Pretty striking clock, no? Finely proportioned case, fine use of mahogany veneers, and that triangular pediment. But even better was its pedigree. While its dial clearly read “Wm. Mitchell Jr., Richmond, Va,” its case bore the stenciled label of Henry Willard and the dish-shaped dial with églomisé (reverse painted) spandrels shouted Aaron Willard or his son, Aaron Jr.

After a few words with Kinzle, my husband Michael and I left to explore the rest of the show.  Several temptations later, we returned. Kinzle assured me that the pediment was original, although the finials, while of the period, were probably replacements. In a few minutes he agreed to my $10,000 offer, and I had a clock that he would deliver and set up in a week or so.

Once I got home, I immediately turned on the computer. What would a search for “Mitchell Willard clock” turn up? I didn’t expect BINGO immediately, but there in the image search was my clock.  The web page holding that photo was a “sold” listing on the Gary Sullivan Antiques website (https://www.garysullivanantiques.com/). Sullivan’s lengthy description begins:

This Classical tall case clock is an extremely rare form with a dish dial. Less than a dozen of these clocks have been documented and about half of those are signed for retailers from Virginia and the Carolinas. The clock and case were produced in Boston by either Aaron Willard [1757-1844] or his son Aaron Junior [1783-1864] during the first quarter of the 19th Century. These distinctive cases typically bear the stencil of Aaron’s cabinetmaker son, Henry Willard [1802-1887].

Well that made me feel good. Then when I scrolled further down on my web search, I came across a listing from the Christie’s auction house in New York. Here’s the link.  It turns out my clock was Lot 678 of Christie’s sale on January 20, 2017. Estimated from $8,000 to $12,000, it sold for $6,875. (That price is a combination of the hammer price of $5,500 and the 25% buyer’s premium of $1,375.)

Aaron Willard made shelf clocks that had features in common with the tall clocks in this blog post: the dish dial and the églomisé painting with lyres on the dial glass. These common features were part of the reason my clock’s movement was attributed to Aaron Willard or his son. (These images are from a 2010 catalog listing by the Skinner auction firm.)

Did Sullivan purchase it at auction at Christie’s in January 2016 and then sell it to Kinzle?

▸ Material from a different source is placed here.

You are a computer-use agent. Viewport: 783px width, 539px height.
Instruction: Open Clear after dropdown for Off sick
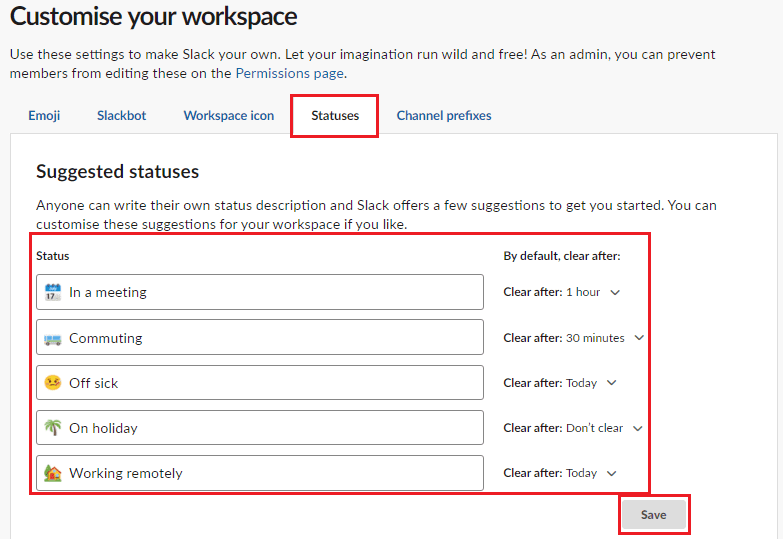tap(560, 383)
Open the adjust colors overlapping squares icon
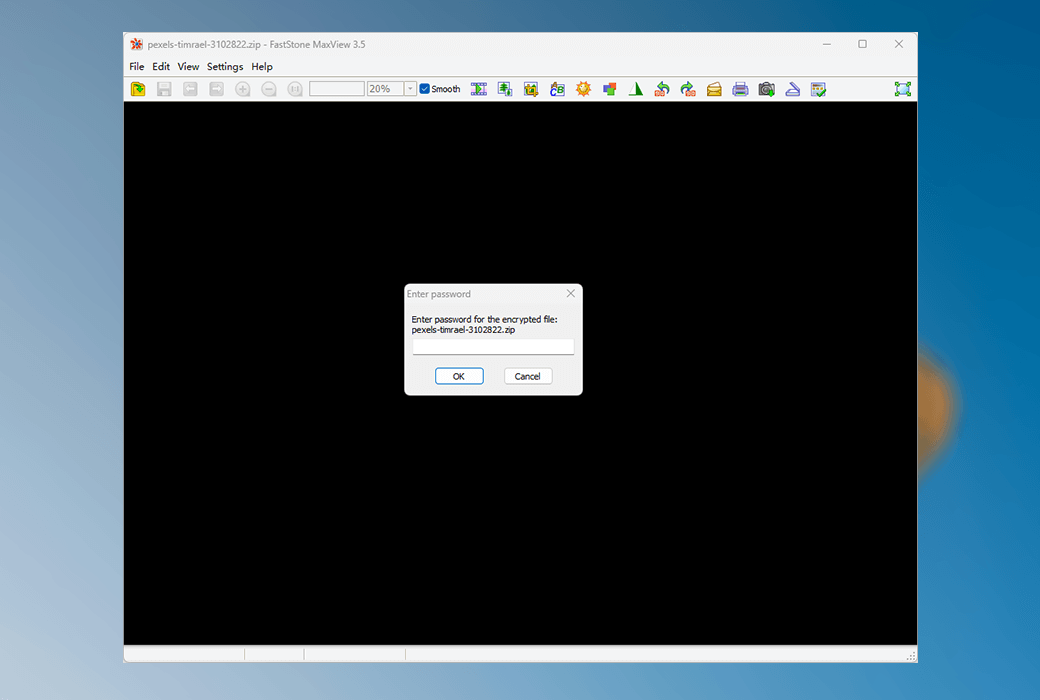1040x700 pixels. [x=609, y=89]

Or did Sullivan put it up for auction and Kinzle was the buyer at Christie’s?  But further scanning Sullivan’s website led me to believe the latter. Sullivan has posted a short video from his installation at the 2015 Delaware Antiques Show. It’s opening view clearly shows Sullivan discussing my clock with a woman. (Click here to find the link on Sullivan’s website.) When Kinzle delivered the clock, he confirmed that he was the purchaser at Christie’s.

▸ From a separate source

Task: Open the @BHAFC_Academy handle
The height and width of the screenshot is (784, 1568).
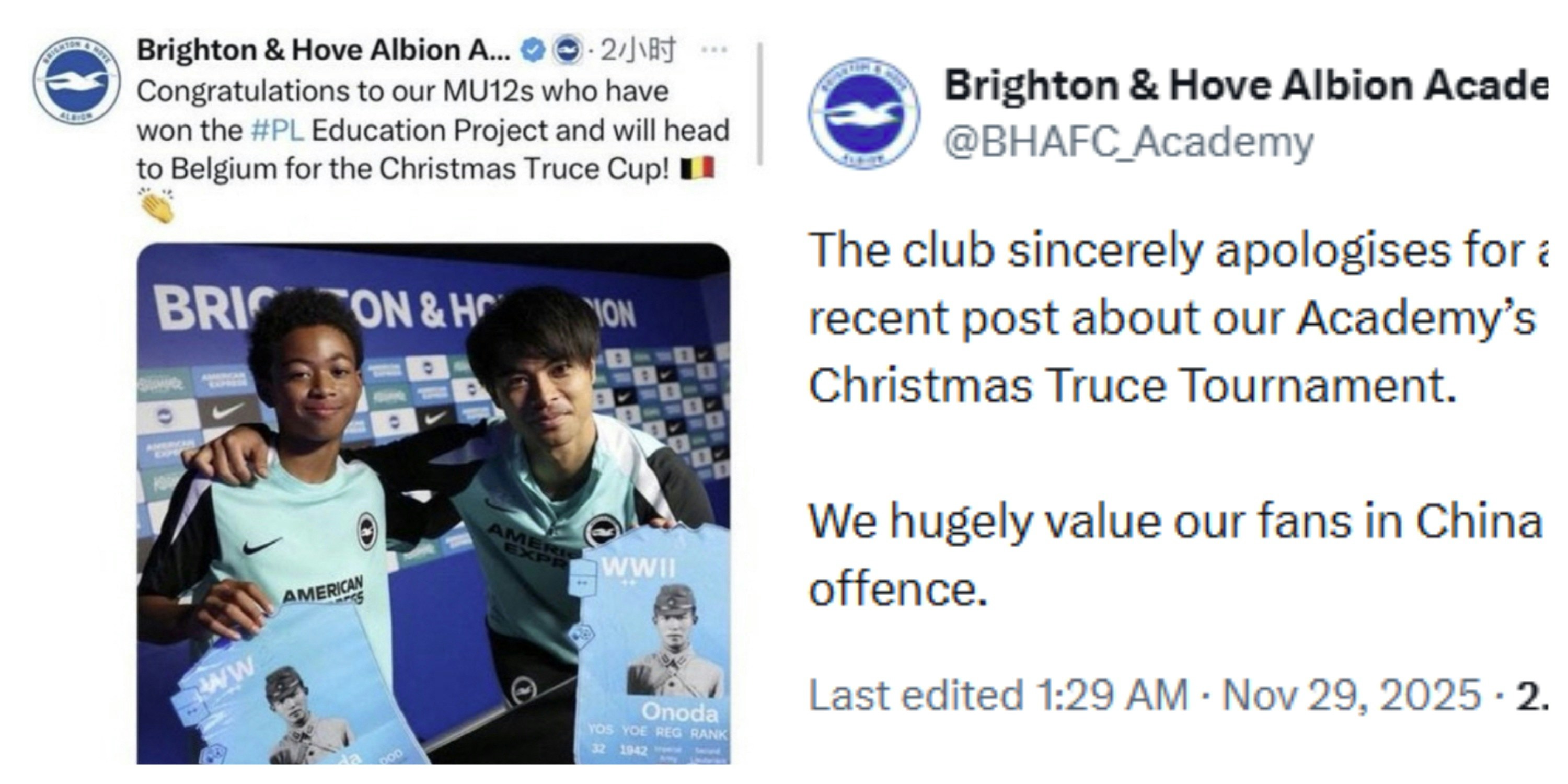Action: (1128, 143)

Another video on Sullivan’s website answered another question of mine: How unusual was it for a Northern tall clock to be retailed in the South?  It turns out that Sullivan addressed this issue during a lecture/slide presentation at the 2012 furniture forum at the Winterthur Museum & Country Estate. His talk was called “Clocks for Corn: Yankee clockmakers trading with the South.”  (On Sullivan’s Instructional Videos page, a link to a video of his talk can be found.  Here’s the link.)

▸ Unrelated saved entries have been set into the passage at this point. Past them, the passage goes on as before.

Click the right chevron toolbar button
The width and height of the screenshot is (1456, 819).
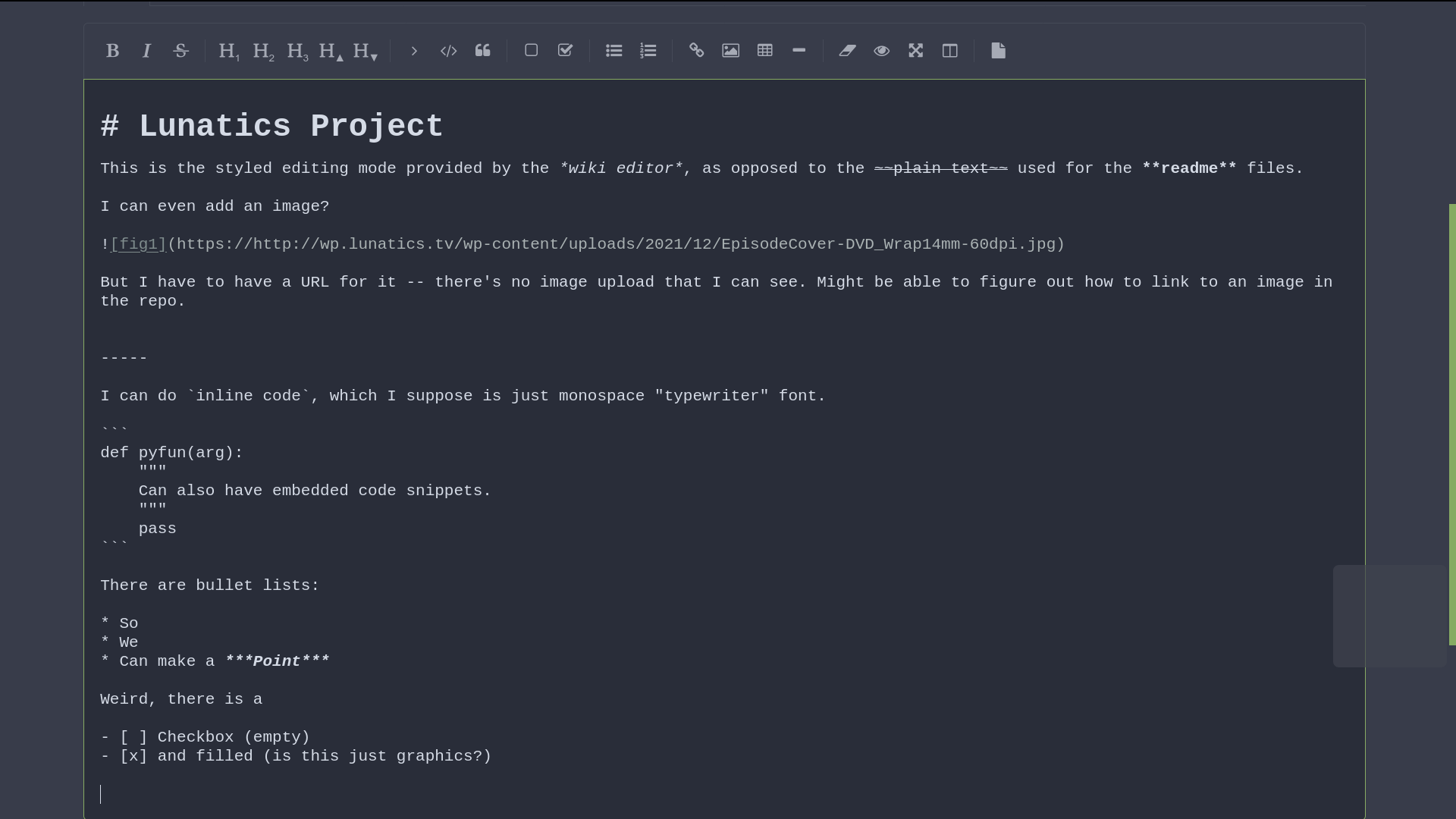pos(414,51)
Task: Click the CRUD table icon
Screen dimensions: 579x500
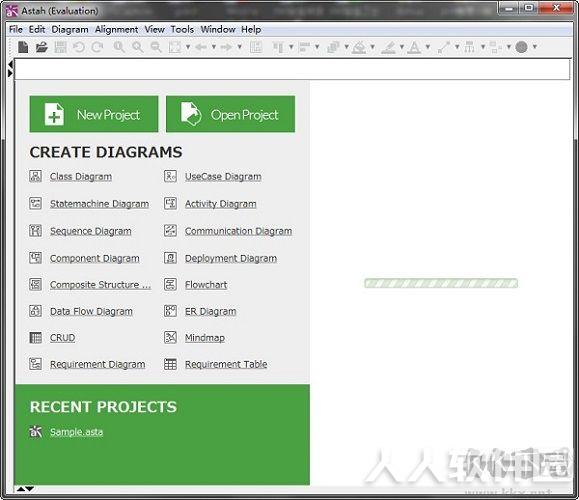Action: click(x=35, y=338)
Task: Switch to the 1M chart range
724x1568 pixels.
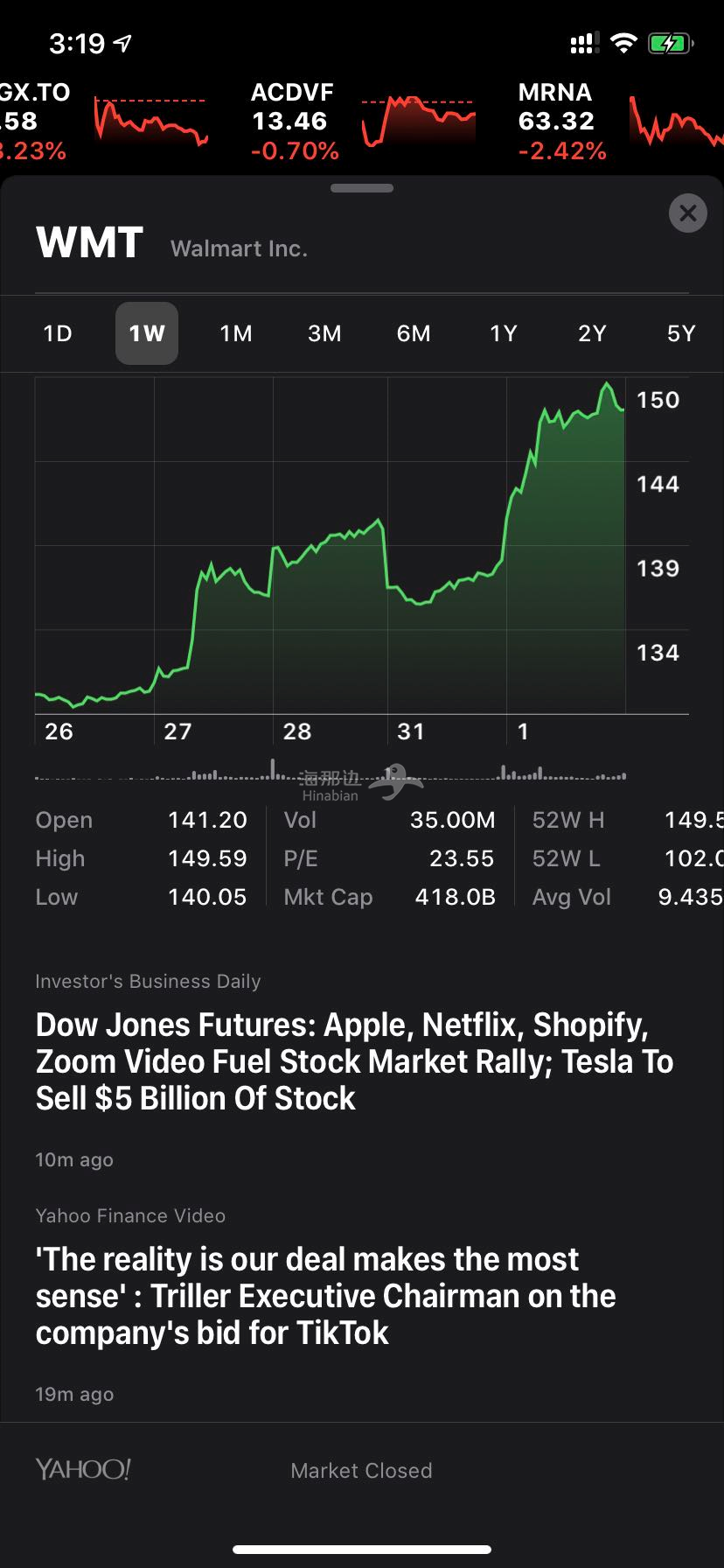Action: (x=236, y=333)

In his description of my clock, Sullivan discussed the man whose name appears on the dial:

William Mitchell Jr. was born in Boston trained as a silversmith. He is known to have worked in Richmond from 1818 to 1845. He was initially in partnership with Elisha Taft from 1818 to 1820 under the firm Taft & Mitchell before establishing his own silversmith business that he grew to be largest in Virginia. Mitchell retailed a large range of products including both clocks and watches. He retired in 1845 and sold the business to his younger brother Samuel and John Tyler who continued under the name Mitchell & Tyler.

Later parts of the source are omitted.